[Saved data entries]
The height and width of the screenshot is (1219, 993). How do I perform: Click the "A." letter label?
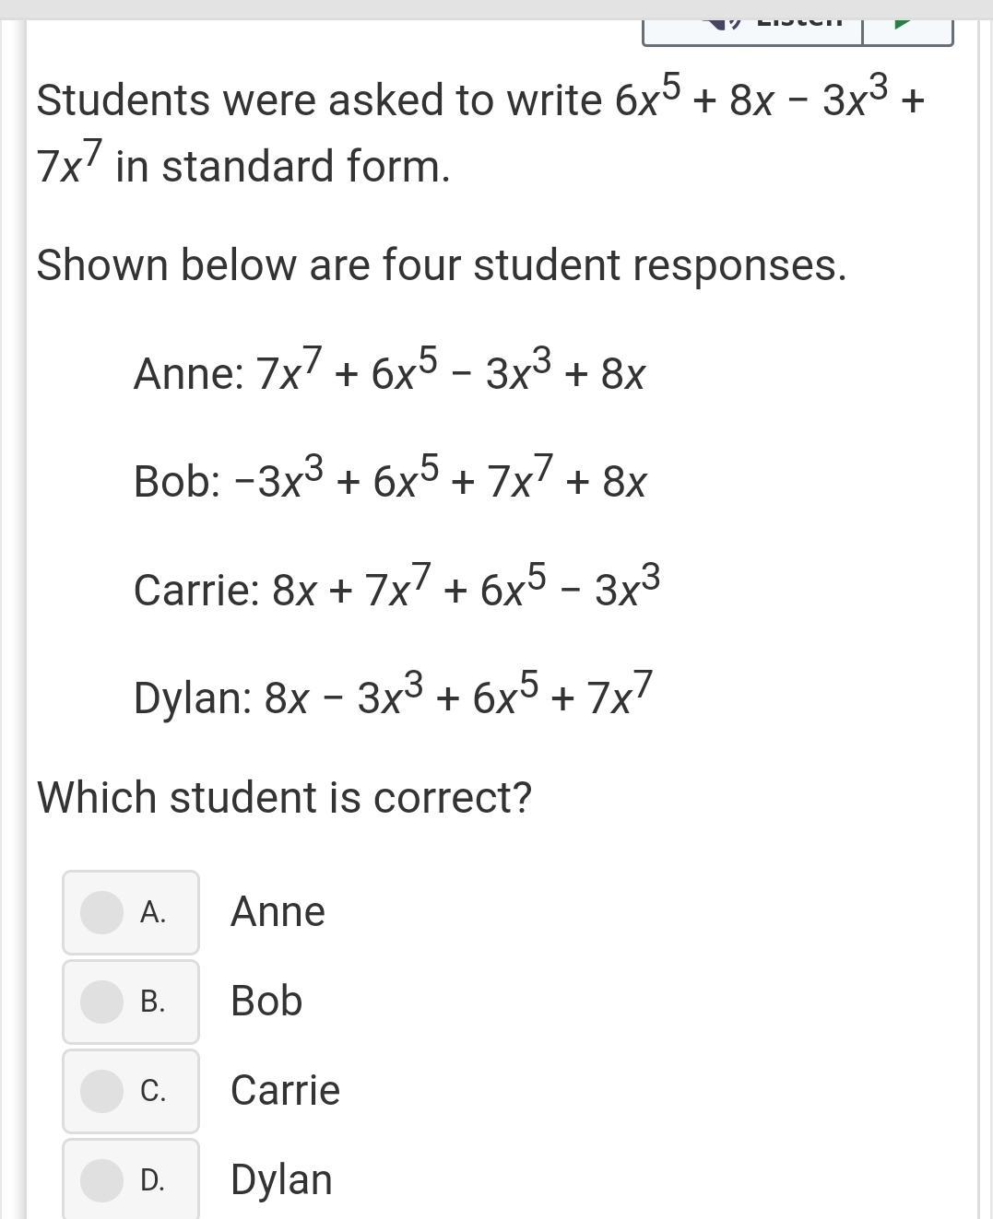[153, 912]
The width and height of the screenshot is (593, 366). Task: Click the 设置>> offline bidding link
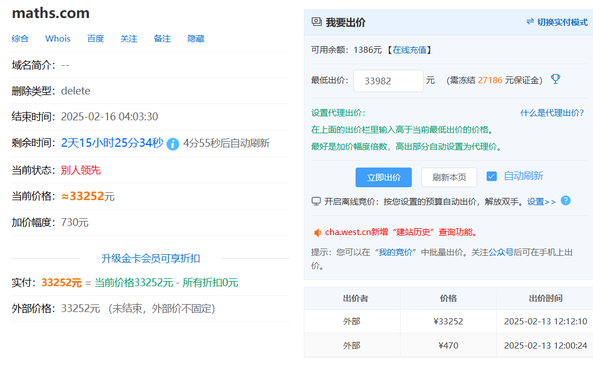(x=541, y=201)
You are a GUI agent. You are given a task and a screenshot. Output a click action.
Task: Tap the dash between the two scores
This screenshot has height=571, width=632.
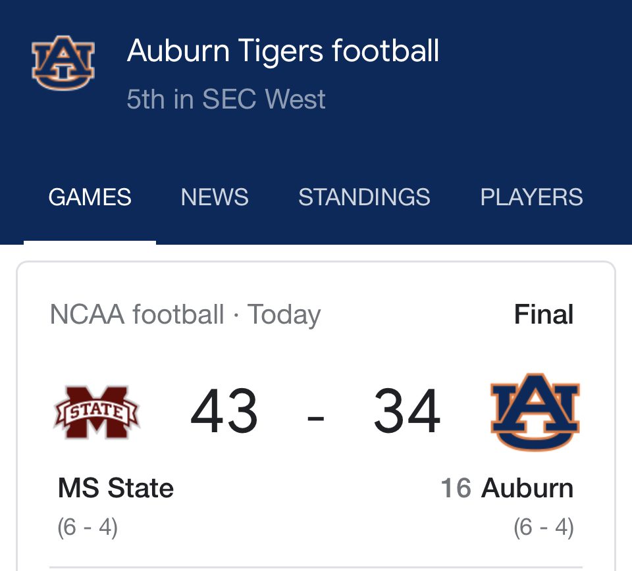tap(316, 415)
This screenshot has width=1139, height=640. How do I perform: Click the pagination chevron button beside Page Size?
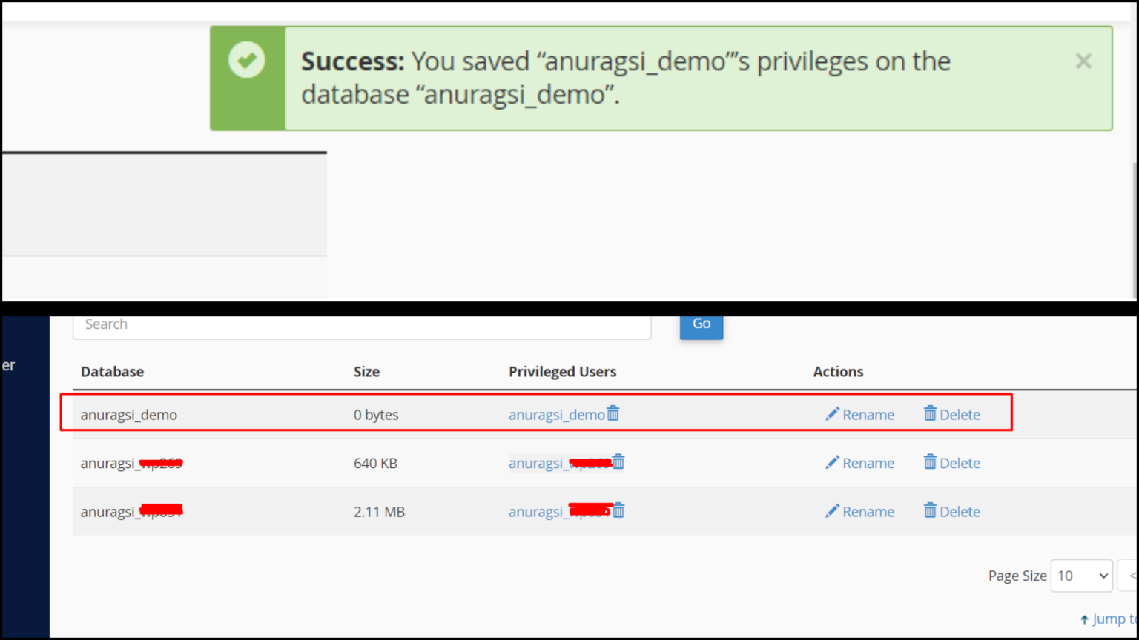[1133, 576]
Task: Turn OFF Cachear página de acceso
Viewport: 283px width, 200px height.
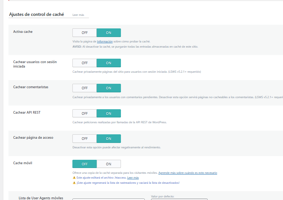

**About this exercise:** Which lines run from the one holding "You are a GUI" through the end of the records? Reproduce them word for word, both ends included, with no pictures.

**Response to the exercise:**
You are a GUI agent. You are given a task and a screenshot. Output a click action.
Task: Tap the dash between the two scores
This screenshot has height=571, width=632.
tap(316, 415)
This screenshot has width=1139, height=640. How do I perform: Click the pagination chevron button beside Page Size?
[1133, 576]
Task: Turn OFF Cachear página de acceso
Viewport: 283px width, 200px height.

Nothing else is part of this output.